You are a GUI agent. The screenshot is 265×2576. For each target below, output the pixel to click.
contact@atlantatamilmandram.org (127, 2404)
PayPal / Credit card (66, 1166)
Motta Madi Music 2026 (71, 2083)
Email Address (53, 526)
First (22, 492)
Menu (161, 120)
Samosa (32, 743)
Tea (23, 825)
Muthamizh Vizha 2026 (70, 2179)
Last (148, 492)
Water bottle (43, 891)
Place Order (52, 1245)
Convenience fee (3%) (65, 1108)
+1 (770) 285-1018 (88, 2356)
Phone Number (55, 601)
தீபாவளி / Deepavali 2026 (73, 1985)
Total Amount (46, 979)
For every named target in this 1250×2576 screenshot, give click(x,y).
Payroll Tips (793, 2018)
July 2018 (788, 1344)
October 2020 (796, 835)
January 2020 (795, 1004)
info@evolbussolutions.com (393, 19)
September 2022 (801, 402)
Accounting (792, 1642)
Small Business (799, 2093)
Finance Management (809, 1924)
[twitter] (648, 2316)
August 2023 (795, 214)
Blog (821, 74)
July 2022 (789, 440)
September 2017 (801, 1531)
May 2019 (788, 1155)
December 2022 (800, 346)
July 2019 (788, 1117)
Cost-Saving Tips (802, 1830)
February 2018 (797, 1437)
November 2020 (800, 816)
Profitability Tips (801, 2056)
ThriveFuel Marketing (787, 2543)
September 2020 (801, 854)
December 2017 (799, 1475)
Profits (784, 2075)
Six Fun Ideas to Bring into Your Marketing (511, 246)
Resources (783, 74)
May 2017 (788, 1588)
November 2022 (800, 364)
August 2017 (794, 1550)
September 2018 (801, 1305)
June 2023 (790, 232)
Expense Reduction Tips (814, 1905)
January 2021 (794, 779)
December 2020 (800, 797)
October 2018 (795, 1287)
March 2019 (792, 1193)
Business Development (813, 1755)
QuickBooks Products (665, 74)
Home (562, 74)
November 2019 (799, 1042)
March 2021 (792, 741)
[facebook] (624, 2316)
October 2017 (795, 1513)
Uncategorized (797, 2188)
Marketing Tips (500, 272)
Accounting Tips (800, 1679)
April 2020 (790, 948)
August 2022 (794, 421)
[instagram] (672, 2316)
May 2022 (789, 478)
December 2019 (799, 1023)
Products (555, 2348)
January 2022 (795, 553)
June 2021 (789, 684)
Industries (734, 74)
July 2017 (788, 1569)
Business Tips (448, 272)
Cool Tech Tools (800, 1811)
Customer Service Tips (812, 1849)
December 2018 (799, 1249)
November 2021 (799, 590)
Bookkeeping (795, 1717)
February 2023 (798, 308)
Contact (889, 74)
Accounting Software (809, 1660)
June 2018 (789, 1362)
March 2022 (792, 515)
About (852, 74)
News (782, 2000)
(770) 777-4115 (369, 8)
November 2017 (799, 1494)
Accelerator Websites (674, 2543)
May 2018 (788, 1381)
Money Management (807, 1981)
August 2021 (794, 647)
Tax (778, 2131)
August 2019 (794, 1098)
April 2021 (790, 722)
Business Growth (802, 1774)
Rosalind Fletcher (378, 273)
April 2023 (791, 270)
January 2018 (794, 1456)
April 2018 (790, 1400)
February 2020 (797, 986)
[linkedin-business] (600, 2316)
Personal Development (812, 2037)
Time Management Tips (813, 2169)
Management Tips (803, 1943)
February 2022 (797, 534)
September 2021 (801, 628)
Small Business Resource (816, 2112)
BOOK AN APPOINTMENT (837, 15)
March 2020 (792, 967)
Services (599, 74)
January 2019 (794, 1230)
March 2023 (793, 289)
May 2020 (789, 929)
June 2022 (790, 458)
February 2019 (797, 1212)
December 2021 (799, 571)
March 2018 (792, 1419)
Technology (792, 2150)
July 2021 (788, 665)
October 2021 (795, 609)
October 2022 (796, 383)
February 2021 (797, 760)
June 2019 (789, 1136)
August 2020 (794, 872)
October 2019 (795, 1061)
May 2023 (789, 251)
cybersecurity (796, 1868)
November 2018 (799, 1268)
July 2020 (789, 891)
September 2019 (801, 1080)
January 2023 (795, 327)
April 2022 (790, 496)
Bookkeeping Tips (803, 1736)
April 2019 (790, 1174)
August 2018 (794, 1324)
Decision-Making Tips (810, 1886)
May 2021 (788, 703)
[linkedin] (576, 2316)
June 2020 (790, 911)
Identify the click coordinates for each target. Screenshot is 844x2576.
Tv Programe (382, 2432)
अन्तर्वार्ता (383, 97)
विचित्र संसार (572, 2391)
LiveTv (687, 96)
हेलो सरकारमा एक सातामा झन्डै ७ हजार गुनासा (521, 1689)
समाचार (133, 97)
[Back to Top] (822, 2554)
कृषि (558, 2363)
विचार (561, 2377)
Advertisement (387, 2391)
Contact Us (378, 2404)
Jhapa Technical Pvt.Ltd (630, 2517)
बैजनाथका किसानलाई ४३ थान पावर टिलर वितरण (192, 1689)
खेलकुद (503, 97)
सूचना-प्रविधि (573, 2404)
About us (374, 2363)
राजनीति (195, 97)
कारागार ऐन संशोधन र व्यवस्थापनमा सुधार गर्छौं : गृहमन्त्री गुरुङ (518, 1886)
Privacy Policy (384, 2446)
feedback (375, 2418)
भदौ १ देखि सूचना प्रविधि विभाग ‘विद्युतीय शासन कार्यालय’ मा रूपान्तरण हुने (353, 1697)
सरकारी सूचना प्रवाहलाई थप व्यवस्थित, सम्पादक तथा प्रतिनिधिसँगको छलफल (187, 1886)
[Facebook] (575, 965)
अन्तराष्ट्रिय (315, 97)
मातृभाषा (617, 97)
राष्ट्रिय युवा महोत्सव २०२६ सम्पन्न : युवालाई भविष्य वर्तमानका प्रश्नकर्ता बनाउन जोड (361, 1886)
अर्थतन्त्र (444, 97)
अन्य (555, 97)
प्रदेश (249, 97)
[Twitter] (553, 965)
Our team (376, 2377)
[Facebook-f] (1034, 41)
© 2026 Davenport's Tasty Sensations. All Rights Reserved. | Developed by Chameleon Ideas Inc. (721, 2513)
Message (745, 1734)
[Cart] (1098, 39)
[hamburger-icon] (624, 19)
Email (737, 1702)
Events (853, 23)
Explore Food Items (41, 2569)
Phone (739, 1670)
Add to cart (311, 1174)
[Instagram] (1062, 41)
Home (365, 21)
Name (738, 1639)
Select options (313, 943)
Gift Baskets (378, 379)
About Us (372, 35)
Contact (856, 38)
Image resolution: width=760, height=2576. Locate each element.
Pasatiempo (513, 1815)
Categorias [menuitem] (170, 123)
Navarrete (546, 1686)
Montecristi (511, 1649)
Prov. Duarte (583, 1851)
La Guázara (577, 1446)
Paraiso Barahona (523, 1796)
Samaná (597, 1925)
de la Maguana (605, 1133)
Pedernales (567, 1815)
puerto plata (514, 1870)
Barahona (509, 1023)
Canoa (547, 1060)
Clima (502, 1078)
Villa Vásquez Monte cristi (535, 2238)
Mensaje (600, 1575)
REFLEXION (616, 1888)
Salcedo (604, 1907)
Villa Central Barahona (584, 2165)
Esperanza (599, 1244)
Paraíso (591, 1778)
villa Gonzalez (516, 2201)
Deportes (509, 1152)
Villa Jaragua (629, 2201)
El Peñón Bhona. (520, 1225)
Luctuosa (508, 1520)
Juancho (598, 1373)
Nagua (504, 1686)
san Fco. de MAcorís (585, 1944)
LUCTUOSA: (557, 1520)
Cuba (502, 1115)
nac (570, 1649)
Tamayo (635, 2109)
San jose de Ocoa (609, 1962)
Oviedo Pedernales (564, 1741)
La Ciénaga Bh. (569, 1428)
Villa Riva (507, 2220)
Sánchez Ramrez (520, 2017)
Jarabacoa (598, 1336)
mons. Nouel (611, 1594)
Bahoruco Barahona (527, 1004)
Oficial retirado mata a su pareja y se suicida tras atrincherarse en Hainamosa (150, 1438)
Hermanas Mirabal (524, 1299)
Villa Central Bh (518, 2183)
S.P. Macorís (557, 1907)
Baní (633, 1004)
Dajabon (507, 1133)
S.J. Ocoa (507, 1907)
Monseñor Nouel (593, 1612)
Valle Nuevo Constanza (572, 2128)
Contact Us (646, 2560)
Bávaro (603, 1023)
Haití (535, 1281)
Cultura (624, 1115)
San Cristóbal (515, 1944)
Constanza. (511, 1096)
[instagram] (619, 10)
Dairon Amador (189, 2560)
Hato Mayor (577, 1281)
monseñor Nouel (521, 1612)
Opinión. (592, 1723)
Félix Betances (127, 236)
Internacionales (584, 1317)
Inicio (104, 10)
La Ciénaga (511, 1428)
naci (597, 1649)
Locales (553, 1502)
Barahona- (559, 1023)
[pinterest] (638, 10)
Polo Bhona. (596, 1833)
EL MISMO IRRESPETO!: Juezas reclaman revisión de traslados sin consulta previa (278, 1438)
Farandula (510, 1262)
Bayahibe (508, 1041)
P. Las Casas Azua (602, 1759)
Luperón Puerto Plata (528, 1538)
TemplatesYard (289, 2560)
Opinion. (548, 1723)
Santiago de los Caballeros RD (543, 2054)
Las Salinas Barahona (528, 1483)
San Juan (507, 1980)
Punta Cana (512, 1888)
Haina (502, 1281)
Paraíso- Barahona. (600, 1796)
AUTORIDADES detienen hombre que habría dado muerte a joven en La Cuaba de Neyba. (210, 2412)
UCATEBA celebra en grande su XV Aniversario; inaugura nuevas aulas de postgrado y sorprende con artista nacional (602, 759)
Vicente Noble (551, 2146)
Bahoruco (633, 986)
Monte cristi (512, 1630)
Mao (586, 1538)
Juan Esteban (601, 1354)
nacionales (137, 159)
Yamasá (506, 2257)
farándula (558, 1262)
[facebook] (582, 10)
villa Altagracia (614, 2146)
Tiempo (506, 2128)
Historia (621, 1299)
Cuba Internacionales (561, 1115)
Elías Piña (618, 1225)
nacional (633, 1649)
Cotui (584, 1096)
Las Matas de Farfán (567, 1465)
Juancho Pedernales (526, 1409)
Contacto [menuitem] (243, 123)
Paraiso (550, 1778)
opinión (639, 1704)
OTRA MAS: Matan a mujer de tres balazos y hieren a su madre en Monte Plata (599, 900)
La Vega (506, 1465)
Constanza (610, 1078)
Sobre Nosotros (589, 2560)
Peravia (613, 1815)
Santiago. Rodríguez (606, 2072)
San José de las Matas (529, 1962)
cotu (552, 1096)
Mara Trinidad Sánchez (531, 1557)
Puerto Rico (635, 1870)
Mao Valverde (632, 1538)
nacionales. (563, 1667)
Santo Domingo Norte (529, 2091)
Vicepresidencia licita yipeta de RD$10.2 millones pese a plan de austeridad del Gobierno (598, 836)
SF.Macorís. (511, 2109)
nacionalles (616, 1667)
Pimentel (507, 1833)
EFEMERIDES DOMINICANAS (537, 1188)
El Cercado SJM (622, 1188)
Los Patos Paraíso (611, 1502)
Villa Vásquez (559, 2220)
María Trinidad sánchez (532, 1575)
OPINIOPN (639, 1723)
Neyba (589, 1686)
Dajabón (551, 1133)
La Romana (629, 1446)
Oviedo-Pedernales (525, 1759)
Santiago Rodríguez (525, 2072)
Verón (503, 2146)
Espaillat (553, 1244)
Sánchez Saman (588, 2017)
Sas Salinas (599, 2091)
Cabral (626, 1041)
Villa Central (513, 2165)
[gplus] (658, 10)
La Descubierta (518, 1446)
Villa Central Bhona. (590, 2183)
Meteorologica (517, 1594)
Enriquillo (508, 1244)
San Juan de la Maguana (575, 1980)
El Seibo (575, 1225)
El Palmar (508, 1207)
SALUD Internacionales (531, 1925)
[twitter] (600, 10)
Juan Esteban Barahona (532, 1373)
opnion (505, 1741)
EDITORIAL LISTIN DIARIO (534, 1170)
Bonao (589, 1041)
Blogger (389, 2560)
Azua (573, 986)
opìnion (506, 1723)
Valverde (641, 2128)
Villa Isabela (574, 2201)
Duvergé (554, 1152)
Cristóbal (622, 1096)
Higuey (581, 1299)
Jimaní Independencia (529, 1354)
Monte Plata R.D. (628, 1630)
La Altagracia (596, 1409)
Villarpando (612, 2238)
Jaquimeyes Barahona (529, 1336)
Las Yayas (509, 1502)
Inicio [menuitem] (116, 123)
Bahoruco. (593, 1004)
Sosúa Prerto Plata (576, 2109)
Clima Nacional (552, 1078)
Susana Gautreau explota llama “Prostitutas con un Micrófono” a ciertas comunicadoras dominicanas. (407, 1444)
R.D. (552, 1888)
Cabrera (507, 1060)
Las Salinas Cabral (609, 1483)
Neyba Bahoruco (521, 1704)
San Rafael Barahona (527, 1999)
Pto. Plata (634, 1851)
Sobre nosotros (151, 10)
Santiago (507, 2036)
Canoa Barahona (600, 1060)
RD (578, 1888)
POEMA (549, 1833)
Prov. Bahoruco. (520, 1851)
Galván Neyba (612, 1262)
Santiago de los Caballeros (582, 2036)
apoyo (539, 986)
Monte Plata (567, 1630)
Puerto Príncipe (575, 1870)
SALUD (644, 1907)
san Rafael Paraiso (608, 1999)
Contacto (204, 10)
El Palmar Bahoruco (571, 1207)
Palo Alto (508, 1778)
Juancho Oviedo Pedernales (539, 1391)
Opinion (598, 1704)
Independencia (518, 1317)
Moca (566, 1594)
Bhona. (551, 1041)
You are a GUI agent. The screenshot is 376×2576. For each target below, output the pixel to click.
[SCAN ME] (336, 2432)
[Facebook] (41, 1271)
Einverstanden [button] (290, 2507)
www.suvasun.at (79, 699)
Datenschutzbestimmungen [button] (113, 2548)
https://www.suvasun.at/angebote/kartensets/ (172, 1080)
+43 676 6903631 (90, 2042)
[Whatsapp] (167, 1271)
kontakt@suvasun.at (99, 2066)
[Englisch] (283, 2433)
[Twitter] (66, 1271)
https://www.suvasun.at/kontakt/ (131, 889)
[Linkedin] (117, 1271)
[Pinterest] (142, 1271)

## About this exercise
Print again the lines of the entries above that fall between the line holding "Locales (553, 1502)" and the line holding "Haina (502, 1281)", inclusive, exactly as they stand.

## Your solution
Locales (553, 1502)
Barahona- (559, 1023)
[pinterest] (638, 10)
Polo Bhona. (596, 1833)
EL MISMO IRRESPETO!: Juezas reclaman revisión de traslados sin consulta previa (278, 1438)
Farandula (510, 1262)
Bayahibe (508, 1041)
P. Las Casas Azua (602, 1759)
Luperón Puerto Plata (528, 1538)
TemplatesYard (289, 2560)
Opinion. (548, 1723)
Santiago de los Caballeros RD (543, 2054)
Las Salinas Barahona (528, 1483)
San Juan (507, 1980)
Punta Cana (512, 1888)
Haina (502, 1281)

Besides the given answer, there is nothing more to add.